Eyewitness Accounts From The Sixth Army, 1942-43, Reinhold Busch, Frontline Books, 2018, $22.95, 288 pages
Review Type: 

Survivors of Stalingrad by Reinhold Busch is really a must-read, and not just for those interested in the epic 1942-1943 Battle for Stalingrad. This book provides an engrossing look at the horrors of combat in an impossible situation.

The author's focus is on breaking down what it was like to be trapped with the German Sixth Army following the Red Army's brilliant encirclement of its previous tormentor. The author has studied hundreds of previously unpublished reports, interviews, diaries and newspaper accounts. He then assembled the most interesting of those stories here to reveal the experiences of German soldiers of all ranks as they clawed for survival in the Stalingrad pocket.

Orginally published in Austria over a decade ago, this book begins with a brief overview of the Nazi-Soviet war leading up to the formation of the Stalingrad pocket. Thereafter the remainder of the book is a collection of essays written by those German soldiers who survived the battle. This includes those fortunate enough to be flown out of the pocket, swept aside during the pocket's formation, the pilots and aircrew who attempted to keep the pocket supplied, as well as those few who survived capture and imprisonment in the Soviet gulags.

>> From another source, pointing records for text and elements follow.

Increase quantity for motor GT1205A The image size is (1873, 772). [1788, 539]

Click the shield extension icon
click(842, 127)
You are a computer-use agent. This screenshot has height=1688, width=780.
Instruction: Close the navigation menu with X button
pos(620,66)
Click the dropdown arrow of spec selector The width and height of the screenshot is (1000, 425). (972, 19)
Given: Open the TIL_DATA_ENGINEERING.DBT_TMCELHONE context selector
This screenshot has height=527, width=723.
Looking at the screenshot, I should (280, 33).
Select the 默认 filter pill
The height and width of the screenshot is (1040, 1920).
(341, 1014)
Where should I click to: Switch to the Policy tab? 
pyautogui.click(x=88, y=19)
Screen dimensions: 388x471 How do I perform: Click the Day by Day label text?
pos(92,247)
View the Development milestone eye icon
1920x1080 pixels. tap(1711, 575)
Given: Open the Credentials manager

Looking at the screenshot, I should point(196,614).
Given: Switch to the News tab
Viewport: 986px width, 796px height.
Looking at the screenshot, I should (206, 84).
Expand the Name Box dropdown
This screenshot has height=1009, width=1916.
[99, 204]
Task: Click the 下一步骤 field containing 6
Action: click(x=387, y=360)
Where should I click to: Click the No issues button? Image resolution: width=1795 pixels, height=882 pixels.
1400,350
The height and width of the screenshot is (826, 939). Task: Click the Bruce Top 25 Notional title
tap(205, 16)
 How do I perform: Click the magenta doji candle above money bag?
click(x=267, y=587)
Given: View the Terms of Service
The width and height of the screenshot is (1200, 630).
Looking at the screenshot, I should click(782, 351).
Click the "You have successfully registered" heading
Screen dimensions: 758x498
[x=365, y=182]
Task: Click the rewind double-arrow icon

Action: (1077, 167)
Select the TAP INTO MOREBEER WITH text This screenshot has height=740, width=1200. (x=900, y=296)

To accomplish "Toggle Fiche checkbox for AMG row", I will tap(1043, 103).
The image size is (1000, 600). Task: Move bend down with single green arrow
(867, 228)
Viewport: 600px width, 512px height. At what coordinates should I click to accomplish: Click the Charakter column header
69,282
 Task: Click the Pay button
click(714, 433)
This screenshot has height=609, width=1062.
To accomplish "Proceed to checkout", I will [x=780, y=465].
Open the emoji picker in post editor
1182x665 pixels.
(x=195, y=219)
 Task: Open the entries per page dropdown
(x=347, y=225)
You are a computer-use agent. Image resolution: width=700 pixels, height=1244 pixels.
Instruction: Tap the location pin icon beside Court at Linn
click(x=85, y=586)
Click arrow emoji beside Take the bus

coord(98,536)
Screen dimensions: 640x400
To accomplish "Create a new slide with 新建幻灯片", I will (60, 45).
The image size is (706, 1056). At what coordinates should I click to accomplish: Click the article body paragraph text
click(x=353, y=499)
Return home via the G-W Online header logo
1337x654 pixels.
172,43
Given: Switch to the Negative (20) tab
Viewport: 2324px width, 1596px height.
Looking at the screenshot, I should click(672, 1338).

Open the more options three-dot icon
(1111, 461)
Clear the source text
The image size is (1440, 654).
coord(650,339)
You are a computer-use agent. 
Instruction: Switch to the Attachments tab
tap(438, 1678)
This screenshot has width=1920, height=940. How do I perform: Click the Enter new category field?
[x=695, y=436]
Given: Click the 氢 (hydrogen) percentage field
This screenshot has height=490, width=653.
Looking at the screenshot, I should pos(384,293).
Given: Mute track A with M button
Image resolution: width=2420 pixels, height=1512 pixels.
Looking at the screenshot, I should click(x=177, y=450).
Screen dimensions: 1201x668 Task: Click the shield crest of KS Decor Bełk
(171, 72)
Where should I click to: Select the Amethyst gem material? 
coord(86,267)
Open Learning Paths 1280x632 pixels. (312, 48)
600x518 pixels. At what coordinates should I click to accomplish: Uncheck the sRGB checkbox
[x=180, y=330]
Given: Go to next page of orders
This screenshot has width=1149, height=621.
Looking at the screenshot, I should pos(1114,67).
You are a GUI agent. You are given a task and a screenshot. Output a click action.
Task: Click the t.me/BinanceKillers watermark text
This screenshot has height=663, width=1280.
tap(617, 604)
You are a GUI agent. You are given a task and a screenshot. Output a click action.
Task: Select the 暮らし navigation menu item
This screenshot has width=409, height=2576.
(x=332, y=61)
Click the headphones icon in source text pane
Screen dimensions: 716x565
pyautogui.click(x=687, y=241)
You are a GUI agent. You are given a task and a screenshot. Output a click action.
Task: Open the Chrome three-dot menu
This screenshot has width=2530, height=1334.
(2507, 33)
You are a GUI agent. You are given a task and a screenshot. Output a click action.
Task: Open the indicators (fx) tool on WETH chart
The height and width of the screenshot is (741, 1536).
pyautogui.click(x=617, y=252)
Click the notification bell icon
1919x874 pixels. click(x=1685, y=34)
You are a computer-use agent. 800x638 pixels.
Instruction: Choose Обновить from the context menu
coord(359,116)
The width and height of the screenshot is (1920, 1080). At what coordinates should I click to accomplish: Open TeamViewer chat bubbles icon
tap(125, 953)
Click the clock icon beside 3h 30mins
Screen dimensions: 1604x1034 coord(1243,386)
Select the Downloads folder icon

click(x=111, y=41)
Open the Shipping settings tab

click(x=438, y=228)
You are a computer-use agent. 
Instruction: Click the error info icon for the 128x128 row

Keep in mind, the book is really about what happened inside the Stalingrad pocket after its formation. Though there are some essays that include discussion of events leading up the Red Army's Operation Uranus, the vast majority of the content is focused on what happened from November 19, 1942 up to the Sixth Army's final surrender during January-February 1943. Though it would have been nice to read more about what life in the gulag was like followed by return to civilization after over a decade of imprisonment; there is more than enough to chew on regarding what happened inside the pocket and as offered from the wide perspective of so many different ranks and military specialties.

The essays offer an unvarnished look at not only the severe fighting that characterized these months, but also the simple attempt to survive the rampant disease, malnourishment, and harsh winter on the steppe and in the ruins of Stalingrad. These three dozen plus essays also flesh out even further the malpractice of OKH in failing to logistically back Sixth Army. The essays also indirectly highlight a number of other questionable leadership decisions. Not least of which those being of Sixth Army's commander. Paulus failed on so many levels, with perhaps his final failure not even being his lack of initiative in addressing his army's situation in the hours after the pocket's formation - but even before that in showcasing what might have transpired had he even remotely sought to secure his lines of communication and Sixth Army's rear areas as October turned to November and the threat grew on his flanks.